An unpublished opinion today that looks at the question of when expert opinions are sufficient to create a question of fact, versus when they remain mere speculation; in the context of a motion for summary disposition.

In In Re Jeannine A. Palazzo Irrevocable Trust (click on the name to read the case), the attorney/trustee failed to inform beneficiaries of his activities in relation to an irrevocable life insurance trust (an “ILIT”) established for their benefit by an aunt. During the years leading up to the aunt/settlor’s death, the liquidity in the ILIT was depleted to the point of near insolvency.  This prompted the attorney/trustee to liquidate the policy for $36,000 and by doing so give up the $500,000 death benefit. As it turns out, he did this just days before the death of the aunt/settlor.
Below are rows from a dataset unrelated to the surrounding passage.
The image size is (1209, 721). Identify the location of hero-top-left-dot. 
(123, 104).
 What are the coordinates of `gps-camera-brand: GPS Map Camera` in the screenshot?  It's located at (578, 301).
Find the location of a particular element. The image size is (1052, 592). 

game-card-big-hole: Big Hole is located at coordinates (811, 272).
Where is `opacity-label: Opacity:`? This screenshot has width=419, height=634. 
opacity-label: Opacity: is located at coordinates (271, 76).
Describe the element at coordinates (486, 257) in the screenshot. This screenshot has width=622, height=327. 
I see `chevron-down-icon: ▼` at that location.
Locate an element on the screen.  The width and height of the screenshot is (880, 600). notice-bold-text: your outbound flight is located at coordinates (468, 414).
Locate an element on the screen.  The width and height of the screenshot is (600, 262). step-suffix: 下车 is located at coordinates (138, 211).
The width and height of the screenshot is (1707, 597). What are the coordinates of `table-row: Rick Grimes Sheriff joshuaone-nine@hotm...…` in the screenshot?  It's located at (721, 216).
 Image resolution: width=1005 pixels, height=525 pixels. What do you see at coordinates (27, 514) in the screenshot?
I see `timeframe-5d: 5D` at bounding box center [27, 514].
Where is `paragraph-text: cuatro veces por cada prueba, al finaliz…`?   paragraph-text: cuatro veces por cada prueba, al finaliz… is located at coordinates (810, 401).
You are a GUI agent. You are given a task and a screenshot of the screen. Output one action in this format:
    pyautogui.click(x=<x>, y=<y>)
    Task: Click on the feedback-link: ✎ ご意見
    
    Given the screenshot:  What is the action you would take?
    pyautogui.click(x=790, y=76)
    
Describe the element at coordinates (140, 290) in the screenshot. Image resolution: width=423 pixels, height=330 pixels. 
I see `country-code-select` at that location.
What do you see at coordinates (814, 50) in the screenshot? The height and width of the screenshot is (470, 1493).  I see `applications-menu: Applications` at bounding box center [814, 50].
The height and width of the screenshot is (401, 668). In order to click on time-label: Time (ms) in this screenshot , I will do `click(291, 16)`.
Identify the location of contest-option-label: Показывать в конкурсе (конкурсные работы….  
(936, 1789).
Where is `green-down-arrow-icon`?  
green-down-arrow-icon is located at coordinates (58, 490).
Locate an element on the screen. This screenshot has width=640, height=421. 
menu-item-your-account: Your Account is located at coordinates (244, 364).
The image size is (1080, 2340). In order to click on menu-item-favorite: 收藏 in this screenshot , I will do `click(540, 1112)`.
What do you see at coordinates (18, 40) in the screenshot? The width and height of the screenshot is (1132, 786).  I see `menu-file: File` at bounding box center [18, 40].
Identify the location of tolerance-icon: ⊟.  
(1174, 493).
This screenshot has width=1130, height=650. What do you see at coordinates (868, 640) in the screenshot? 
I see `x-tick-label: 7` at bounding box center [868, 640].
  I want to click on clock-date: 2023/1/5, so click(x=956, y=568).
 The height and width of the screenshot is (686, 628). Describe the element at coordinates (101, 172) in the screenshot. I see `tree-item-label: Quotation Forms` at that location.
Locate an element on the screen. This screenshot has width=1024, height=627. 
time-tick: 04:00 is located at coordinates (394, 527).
The successor trustee sued attorney/trustee for breach, and presented testimony of an expert estate planning lawyer and an accountant, both of whom opined that had the attorney/trustee performed his fiduciary duties with respect to informing the beneficiaries, the beneficiaries could have taken steps to protect their interests and potentially preserved the policy so as to receive some or all of the death benefit.

An Interesting Question

The trustee/attorney moved for summary disposition in the trial court and prevailed on the argument that merely speculating that the beneficiaries could have or might have taken steps to alter the outcome is insufficient, if you don’t explain what they would have done and when.

The Court of Appeals affirmed the trial court, adopting the proposition that merely speculating that something could have been done is insufficient to create a question of fact sufficient to survive summary disposition.

An Uncomfortable Result

A central premise to trust law is that beneficiaries are empowered to protect their interests by being provided information. A trustee protects itself by providing that information.  When a trustee fails to provide the required information, the law holds the trustee liable for the resulting damages and does not allow the trustee the protection of time barriers to claims that would otherwise arise.

For a court to conclude that although a trustee breached its duties by failing to provide the required information, but that the trustee is nonetheless absolved of liability on summary disposition even where experts have opined that something could have been done had the information been provided, just feels wrong.

Conclusion

Bottom line is the beneficiaries lost on summary because they did not specifically state what could have been done to alter the outcome had the missing information been provided. While that seems like a fine line to draw; that is the line that worked in this case, and a line litigators will want to remember when they need to make the same distinction in future matters.

They say it is an ill-wind that blows no one good, and no doubt there is one trustee/attorney who will be full of Thanksgiving today.